* **Exercise goal**: From the entries below, count the lines with "computer". Write only the count.

* **Data excerpts**:
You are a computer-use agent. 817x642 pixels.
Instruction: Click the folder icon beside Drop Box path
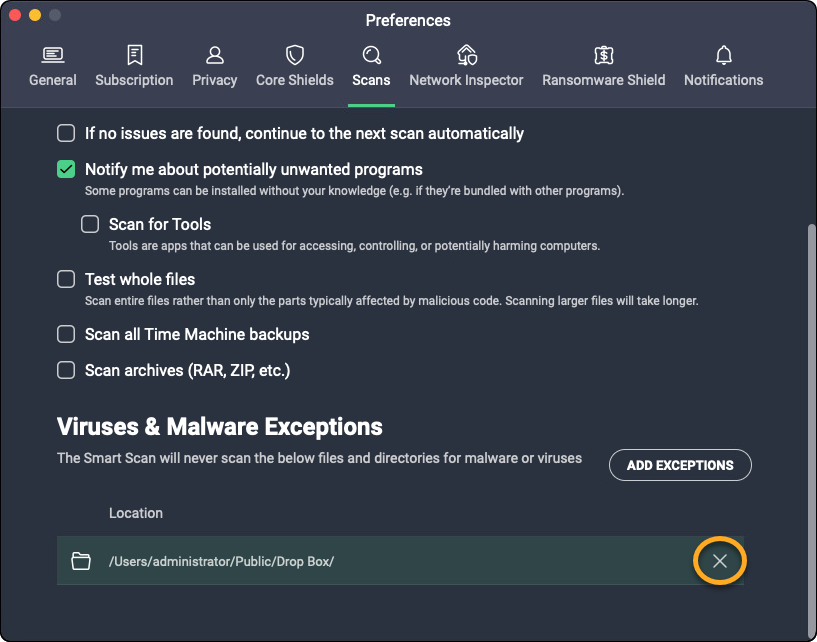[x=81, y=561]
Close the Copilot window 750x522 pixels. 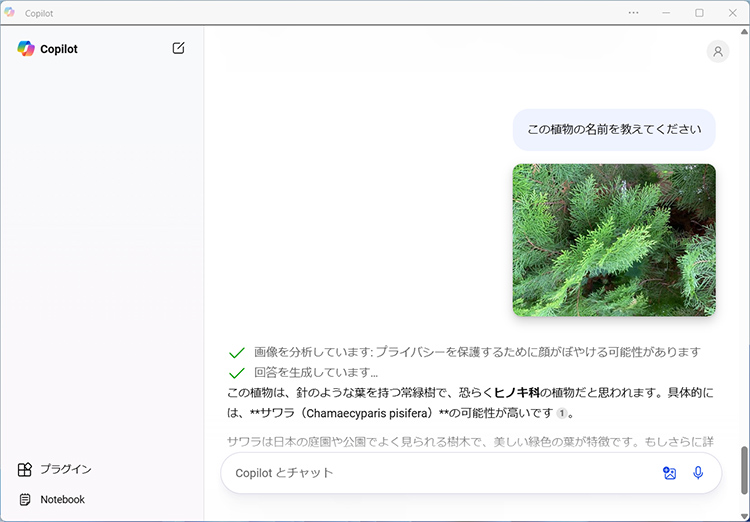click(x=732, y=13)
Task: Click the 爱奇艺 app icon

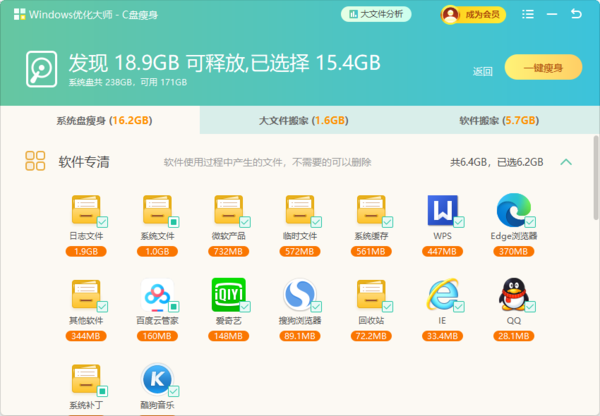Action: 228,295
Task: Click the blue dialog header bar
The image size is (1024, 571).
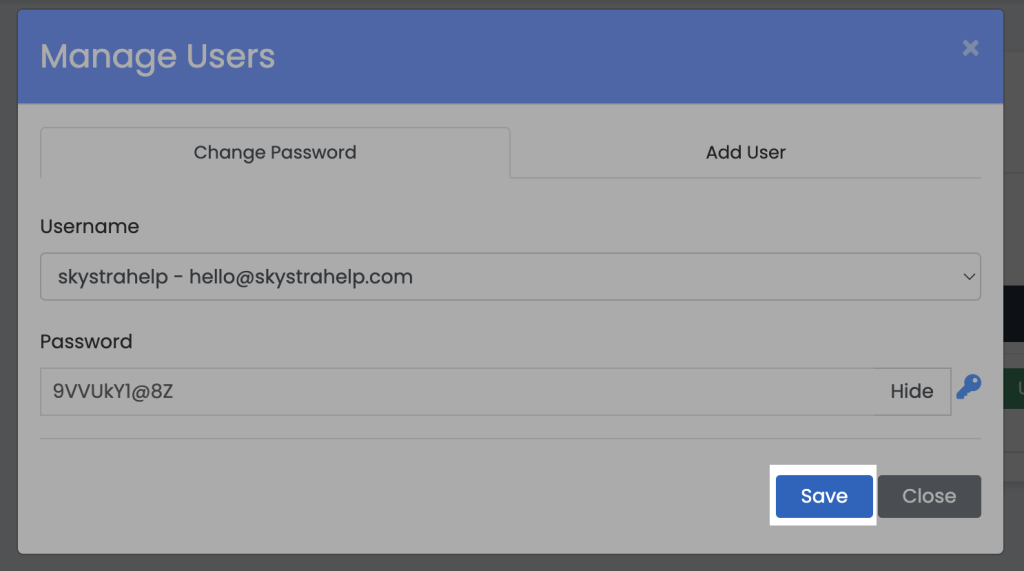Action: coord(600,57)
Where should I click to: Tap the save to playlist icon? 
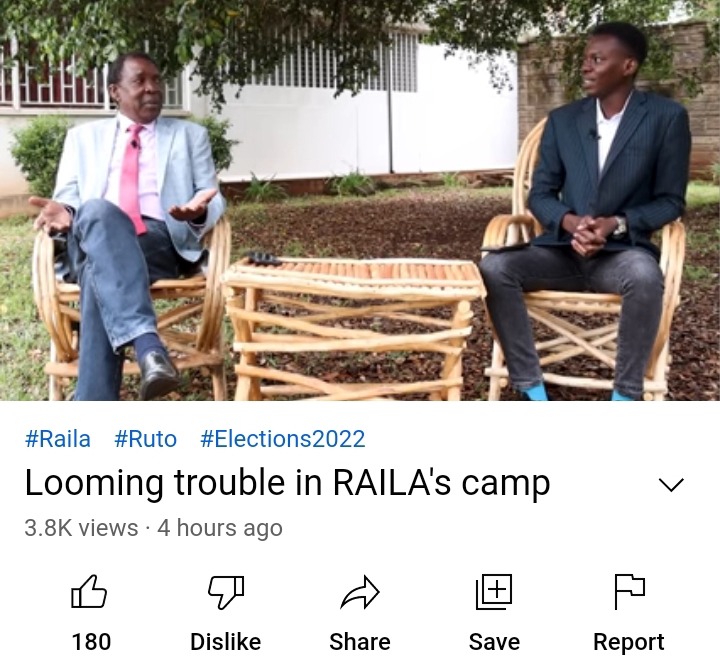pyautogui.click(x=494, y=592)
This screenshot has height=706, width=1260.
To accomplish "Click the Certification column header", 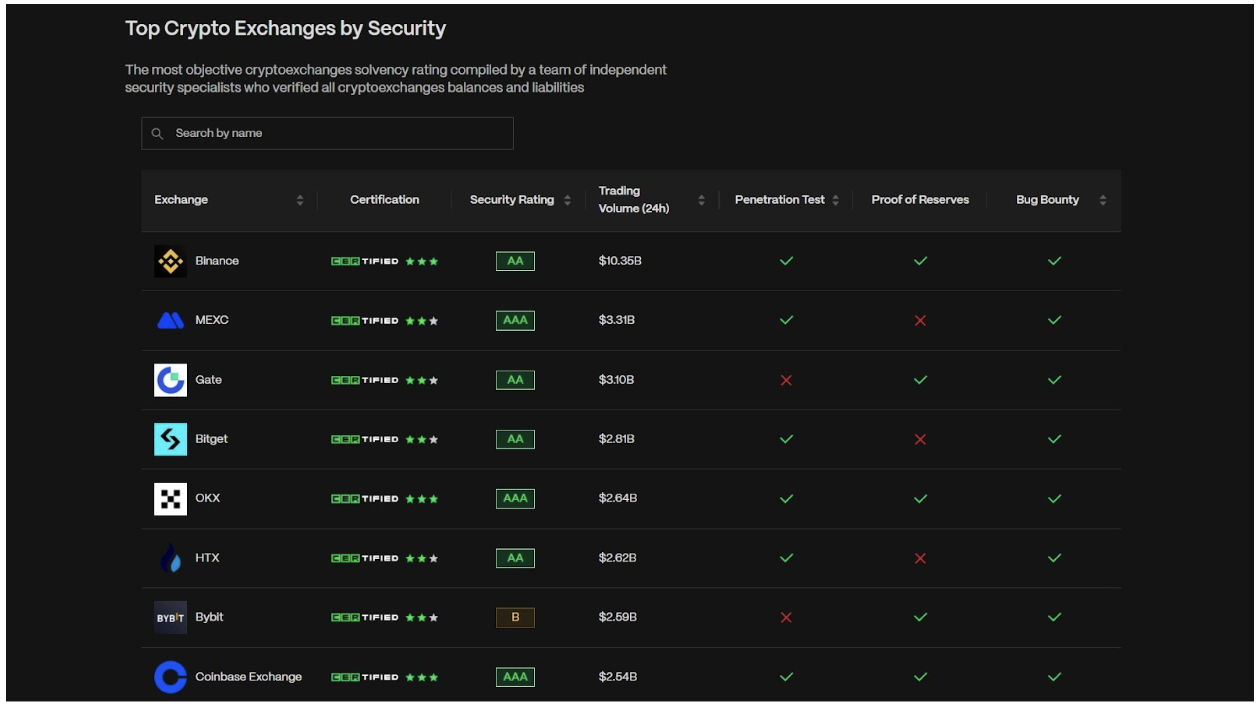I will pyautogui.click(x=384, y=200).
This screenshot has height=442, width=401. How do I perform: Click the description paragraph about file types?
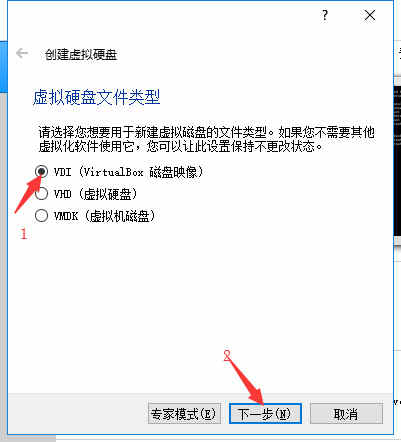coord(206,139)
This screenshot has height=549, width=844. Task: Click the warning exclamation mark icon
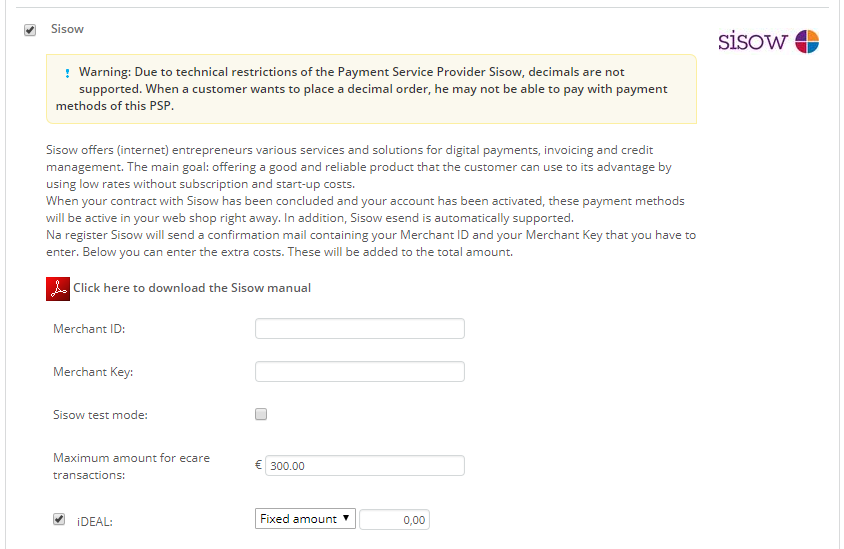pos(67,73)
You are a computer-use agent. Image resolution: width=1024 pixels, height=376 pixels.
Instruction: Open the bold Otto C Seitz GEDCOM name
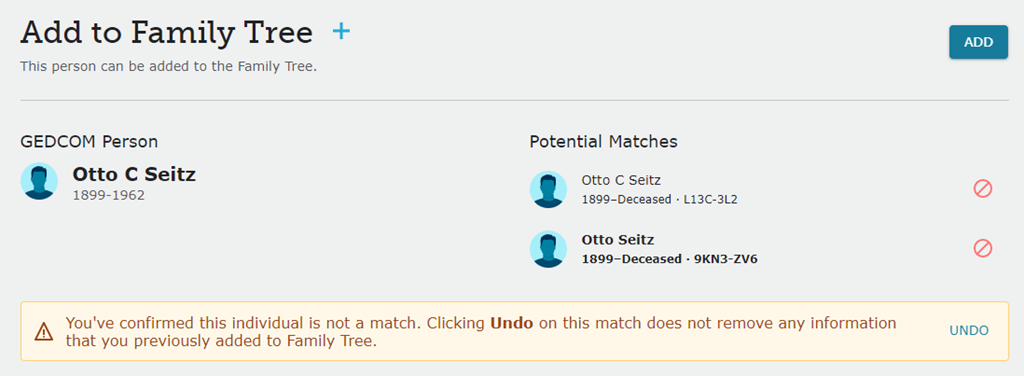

* **Solved problem**: 2